酔月庵 A Side

設計屋系システム屋から見た世界

選挙結果雑感

2005-09-12 02:43:03 | 時事
 衆議院選挙は自民党が大勝、民主党が大敗。

 民主党の敗因について、自民党の分かりやすいアピールに負けた、という言い方をしているけれど、そんな事は原因の一つでしかない。そんな風に有権者をバカにして頂いては困る。有権者は選挙期間中に受け取ったメッセージだけで投票行動を決めているのではない。

 有権者は、選挙の前だけ政治に興味を持っているわけでは無い。国会で何が議論されているか、そのときに与党や野党がどのように行動しているのか、有権者はテレビや新聞や、そしてネット上の記事から、有権者は政党や政治家の行動を見て記憶している。有権者は、与党の政策にただ難癖をつけて反対しているだけにしか見えない民主党の姿をずっと見てきている。建設的な議論をしようとせず、何でも否定から始まる姿をずっと見続けている。

 有権者は決して選挙カーから流れる単純なメッセージや選挙ポスターのキャッチフレーズで投票行動を決めているわけでは無い。たとえ選挙期間中に候補者が争点をはっきりさせるために単純なキーワードしか発しなかったとしても、その他の論点に対する意見は、マニュフェストだけでなく、政党のホームページや、過去のニュースのログとしてWeb上に数多く存在する。ネットに接続できる環境にある人間であれば、多かれ少なかれ、これの情報を参考にするはずだ。
 例え公職選挙法のために選挙期間中に政党や候補者のホームページが更新されなかったとしても、それまでに発言・発信してきた記録は残っている。例えば、「国家主権の委譲」や「沖縄ビジョン」のキーワードで検索すると出てくる話題のように。(最初にこの話題をネットで知った時には、フィッシングに引っかかったかと思いました。改めて順を追って辿ってみて、これが党として公式なものだと知って愕然としました。)

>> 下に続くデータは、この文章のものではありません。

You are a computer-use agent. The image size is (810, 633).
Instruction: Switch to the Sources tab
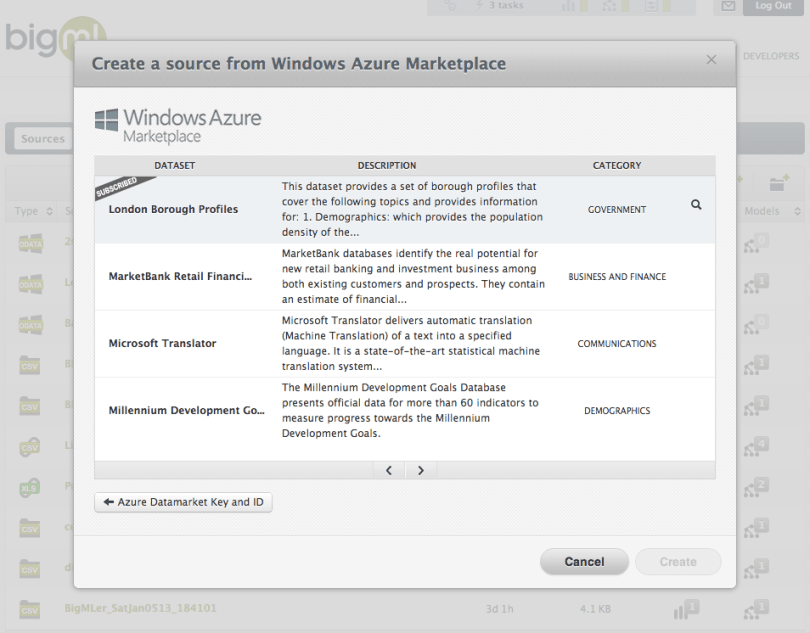42,138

 公職選挙法による制約があったとしても、それ以前に発言された記録が検索されるというそれだけでも、ネットが選挙に与えた影響は非常に大きなものだったのではないかと思います。(街頭で配っている紙のマニュフェストを読むより、ネットで政党のサイトを見た方が情報量が多いですし。色々な論点やネット上の議論も知ることができます)
 ネットを得た有権者は、法整備の遅れなどものともせず、既に啓蒙されているのでは無いでしょうかね。

 え?有権者の大半の年配者はネットで政治の話題の検索なんてしない、とおっしゃいますか?しかし、彼らの子や孫の世代は、当たり前のようにネットを使いこなしています。そして、ネットを使う世代にとって、政治の論点は自分の未来に関わることですから、親や祖父母の世代に対して何かしらの働きかけを行うのでは無いでしょうか?
 特に今回は選挙前にお盆休みがありました。全国各地で、帰省した若い世代と親や祖父母の世代とで選挙の事が話題として上がった事でしょう。そして、きっと親や祖父母の世代は、子や孫の未来のために、子や孫の意見を尊重したのではないでしょうか?
 ネットは既に、選挙に対して少なからぬ影響を与えていると私は思います。そしてそれは政治や政策に対しての感心の高まりを意味し、歓迎すべき事だと思うのです。


 さて、話は戻って。今回何故ここまで大敗したのか、民主党には真摯に「支持されなかった」事を反省して、次の選挙までには国民に支持される「実力」をつけて欲しいものです。競争の市場原理が働いてこそ、より良いものが生まれると信じていますので。是非よりよい政策、より良い代案を提案して欲しいものです。そういう事の積み重ねが、選挙での投票行動につながると思うのですよ。